### Excerpt to read ###

As demonstrated by the experiments in relating LTP in the hippocampus, a majority of the work on the cellular basis for memory has focused almost exclusively on hippocampal LTP/LTD and the belief that these forms of synaptic plasticity are a substrate for memory (Stevens, 1998). However, LTP has been observed in other brain areas, for example, the amygdala. Fear conditioning has been demonstrated to elicit LTP in the amygdala. Most of the evidence on the issue boils down to the observation that blocking LTP/LTD also interferes with the learning of spatial tasks (Stevens, 1998). Before settling upon an answer to whether LTP is the mechanism of memory in the hippocampus or other brain areas, the understanding of LTP itself, needs to be addressed. As LTP is further investigated, more intricacies are discovered, so to be able to conclude the role of LTP in memory, the meaning/definition of LTP needs to be lain out. However, we may be able to conclude that LTP, as currently defined and understood, is a mechanism that is concurrent with memory and memory associated areas.
Other Experimental Models of Learning in Synaptic Changes
Although LTP has established itself as the leading model learning and memory, there are other models that may explain these phenomena, including kindling (McEachern and Shaw, 1996). In kindling, daily trains of sub-convulsive electrical stimuli delivered to brain cortical or limbic sites eventually culminate in behavioral and electrographic seizure expression. A short burst of action potentials (afterdischarge; AD) follows each stimulus, and with additional stimulations, there is a progression of both electrical and behavioral measures of seizure activity. As AD duration increases, the AD localization spreads from the original focus of activation to downstream synaptic connections (McEachern and Shaw, 1996). The kindling phenomenon is associated with long-lasting facilitation of synaptic transmission. With the spread of activation and the facilitation of transmission, the kindling effect leads to increased proliferation (neurogenesis) of neurons. This model of synaptic plasticity is now best known as the model for epilepsy, but it was also one of the first neuroplasticity phenomenon suggested in learning. While it may appear odd that the abnormal firing behavior of seizures could be similar to learning, it may be that they share similar mechanisms or cascades, just with different outcomes (McEachern & Shaw, 1996).

###

**Tasks to carry out**
1. In the passage on LTP and kindling, what follows each stimulus in the kindling model?
2. Write the next part of the passage on LTP and kindling, picking up after its final sentence.
The data on this page play no part in the work on the passage on LTP and kindling.

### Given data ###

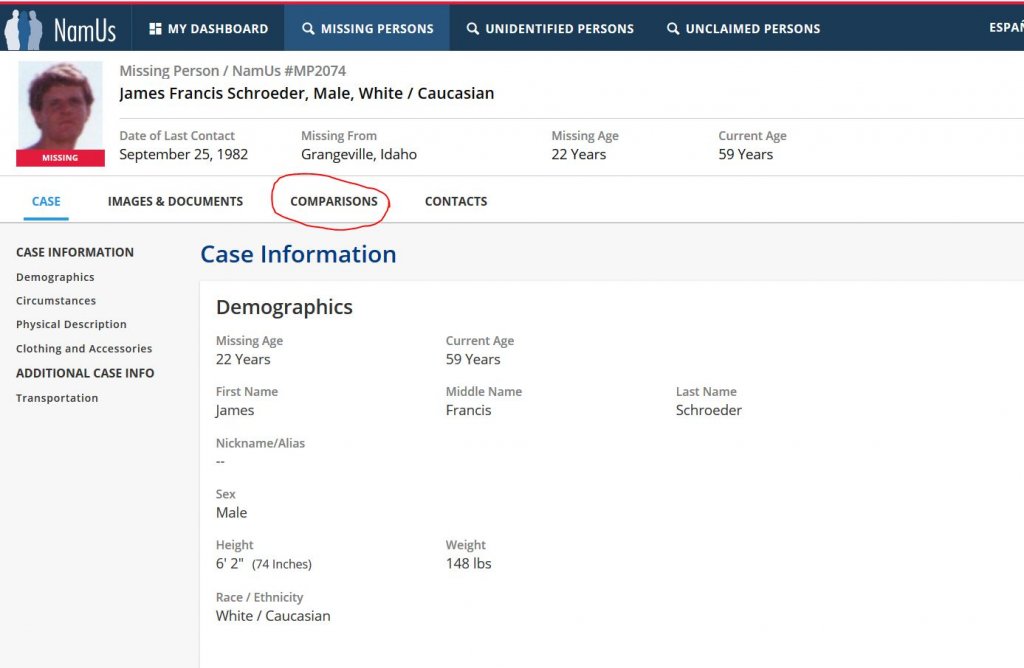Open the circled Comparisons tab
The width and height of the screenshot is (1024, 668).
(334, 201)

###

**Expected responses**
1. A short burst of action potentials, called an afterdischarge (AD), follows each stimulus.

2.
While kindling may not be a close representative of normal neural firing and activity, other models are more subtle in their attempt to explain plastic changes in the brain, including primed burst potentiation (PBP) and spike-timing dependent plasticity (STDP). Two prominent physiological features of the hippocampus, complex spike discharge and theta rhythm are effective in potentiating synapses (Diamond, Dunwiddie, & Rose, 1988). PBP and LTP have common mechanisms in that both are not additive when both paradigms are used to stimulate a synapse and both are blocked with NMDA antagonists (Diamond, Dunwiddie, & Rose, 1988). PBP consists of a pattern of stimulation, a single priming pulse followed by a high frequency burst of pulses (Diamond, Dunwiddie, & Rose, 1988). Since the mechanisms of PBP are endogenous to the hippocampus during learning, it may activate the mechanisms of memory formation. One aspect of PBP which is very important is the dependence on the temporal components of stimulation, and this effect may be relevant to hippocampal-dependent learning, as a model of associative memory. PBP and its temporal nature are similar in aspect to STDP.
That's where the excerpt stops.